Le jour de son élection, le 13 novembre 2025, Aimé Boji Sangara n’a pas cédé à l’euphorie. Là où d’autres auraient levé les bras en signe de triomphe, il s’est simplement avancé vers le pupitre. Il affichait une concentration presque austère, révélant plus l’homme d’État mesuré que le vainqueur exubérant. Chez lui, la retenue n’est pas un artifice tactique : elle est l’expression profonde d’un trait de caractère qui est devenu sa marque de fabrique dans l’arène politique.
Lors de son discours d’investiture à la tête de la chambre basse, Boji a immédiatement cherché à rassurer et à projeter une image de réformateur pragmatique. Il a promis de transformer l’institution parlementaire en « un parlement plus fort, plus crédible et plus proche du peuple », des objectifs qui nécessiteront une refonte interne des méthodes de travail et une collaboration renforcée, mais équilibrée, avec les autres institutions républicaines. Il a ainsi posé d’emblée les bases d’un mandat axé sur la rationalisation de l’action législative.

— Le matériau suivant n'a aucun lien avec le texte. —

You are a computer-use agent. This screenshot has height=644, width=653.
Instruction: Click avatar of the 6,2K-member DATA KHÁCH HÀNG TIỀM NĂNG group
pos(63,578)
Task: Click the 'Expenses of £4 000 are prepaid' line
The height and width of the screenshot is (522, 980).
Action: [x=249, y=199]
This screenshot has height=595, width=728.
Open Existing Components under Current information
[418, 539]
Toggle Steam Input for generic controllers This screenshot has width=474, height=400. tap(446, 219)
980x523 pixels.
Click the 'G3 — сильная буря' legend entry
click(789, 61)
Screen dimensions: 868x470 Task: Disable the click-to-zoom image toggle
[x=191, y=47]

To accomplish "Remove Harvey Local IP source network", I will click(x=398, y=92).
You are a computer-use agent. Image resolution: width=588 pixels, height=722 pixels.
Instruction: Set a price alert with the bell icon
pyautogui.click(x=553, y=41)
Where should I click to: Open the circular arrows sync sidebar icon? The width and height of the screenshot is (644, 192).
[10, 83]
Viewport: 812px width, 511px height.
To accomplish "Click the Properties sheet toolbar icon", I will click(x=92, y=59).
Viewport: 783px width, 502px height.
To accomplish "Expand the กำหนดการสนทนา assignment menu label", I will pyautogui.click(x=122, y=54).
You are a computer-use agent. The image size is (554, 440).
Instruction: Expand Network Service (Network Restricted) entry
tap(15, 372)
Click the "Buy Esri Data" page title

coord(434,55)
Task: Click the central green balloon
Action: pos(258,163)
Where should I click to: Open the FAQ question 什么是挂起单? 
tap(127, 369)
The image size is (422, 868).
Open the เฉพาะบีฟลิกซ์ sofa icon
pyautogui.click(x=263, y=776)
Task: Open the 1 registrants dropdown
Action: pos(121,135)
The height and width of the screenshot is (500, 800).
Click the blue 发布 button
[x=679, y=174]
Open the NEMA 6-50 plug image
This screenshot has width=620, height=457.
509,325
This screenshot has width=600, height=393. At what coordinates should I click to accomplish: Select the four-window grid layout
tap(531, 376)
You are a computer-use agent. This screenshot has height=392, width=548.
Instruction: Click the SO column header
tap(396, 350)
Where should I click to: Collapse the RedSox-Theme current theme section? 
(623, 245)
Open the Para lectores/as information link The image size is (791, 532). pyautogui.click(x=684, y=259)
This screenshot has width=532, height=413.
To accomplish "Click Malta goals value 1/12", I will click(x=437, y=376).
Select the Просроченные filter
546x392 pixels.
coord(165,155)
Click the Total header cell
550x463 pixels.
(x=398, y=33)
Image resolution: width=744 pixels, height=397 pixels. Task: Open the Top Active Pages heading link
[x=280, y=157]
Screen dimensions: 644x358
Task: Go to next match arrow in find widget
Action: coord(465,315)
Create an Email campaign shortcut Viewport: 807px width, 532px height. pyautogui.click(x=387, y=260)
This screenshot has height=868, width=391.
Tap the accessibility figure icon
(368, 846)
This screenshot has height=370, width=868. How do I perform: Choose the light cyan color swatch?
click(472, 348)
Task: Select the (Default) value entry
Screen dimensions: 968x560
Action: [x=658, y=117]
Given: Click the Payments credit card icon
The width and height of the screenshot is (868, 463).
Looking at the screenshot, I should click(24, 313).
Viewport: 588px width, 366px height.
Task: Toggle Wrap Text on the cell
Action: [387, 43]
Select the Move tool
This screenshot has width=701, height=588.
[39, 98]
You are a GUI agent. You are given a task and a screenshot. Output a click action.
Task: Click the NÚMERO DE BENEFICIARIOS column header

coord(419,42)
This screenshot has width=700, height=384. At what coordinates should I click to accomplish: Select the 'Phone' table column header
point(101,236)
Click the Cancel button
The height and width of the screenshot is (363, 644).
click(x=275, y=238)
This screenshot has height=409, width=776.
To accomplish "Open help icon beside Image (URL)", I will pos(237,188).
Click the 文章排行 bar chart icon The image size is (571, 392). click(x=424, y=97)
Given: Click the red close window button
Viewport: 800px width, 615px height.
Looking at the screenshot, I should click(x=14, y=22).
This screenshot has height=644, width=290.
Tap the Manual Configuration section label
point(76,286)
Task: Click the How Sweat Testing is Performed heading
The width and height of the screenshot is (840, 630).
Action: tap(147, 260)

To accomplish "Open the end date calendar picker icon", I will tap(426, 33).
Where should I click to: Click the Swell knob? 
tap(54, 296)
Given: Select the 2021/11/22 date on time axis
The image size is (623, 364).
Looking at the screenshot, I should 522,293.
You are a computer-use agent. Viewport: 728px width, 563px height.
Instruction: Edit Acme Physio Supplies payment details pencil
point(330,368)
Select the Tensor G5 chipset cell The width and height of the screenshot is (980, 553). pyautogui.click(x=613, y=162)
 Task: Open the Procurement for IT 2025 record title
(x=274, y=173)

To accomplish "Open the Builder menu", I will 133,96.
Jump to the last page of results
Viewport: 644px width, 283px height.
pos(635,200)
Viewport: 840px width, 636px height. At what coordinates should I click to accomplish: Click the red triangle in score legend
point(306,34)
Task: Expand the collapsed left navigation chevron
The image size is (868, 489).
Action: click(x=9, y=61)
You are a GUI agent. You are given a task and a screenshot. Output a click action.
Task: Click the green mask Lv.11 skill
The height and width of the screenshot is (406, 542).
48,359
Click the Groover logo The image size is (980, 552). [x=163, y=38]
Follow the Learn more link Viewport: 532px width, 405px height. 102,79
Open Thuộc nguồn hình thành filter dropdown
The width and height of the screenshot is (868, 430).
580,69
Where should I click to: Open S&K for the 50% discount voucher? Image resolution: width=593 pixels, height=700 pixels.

L’héritage politique du Kivu et l’exil académique
Né en 1968 dans le territoire de Walungu, au Sud-Kivu, Aimé Boji a été bercé par l’atmosphère du service public et de la politique. Son père, Dieudonné Boji, fut une figure respectée, notamment en tant que gouverneur du Kivu avant son éclatement en plusieurs provinces. Cette immersion précoce dans le sérail du pouvoir, loin d’engendrer une ambition politique prématurée, l’a plutôt orienté vers l’exigence de la méthode. Il s’est d’abord passionné pour la discipline des chiffres et la logique du raisonnement structuré. Après un diplôme de math-physique obtenu à Bukavu, il choisit de s’éloigner du tumulte national et de l’héritage familial pour poursuivre sa formation au Royaume-Uni.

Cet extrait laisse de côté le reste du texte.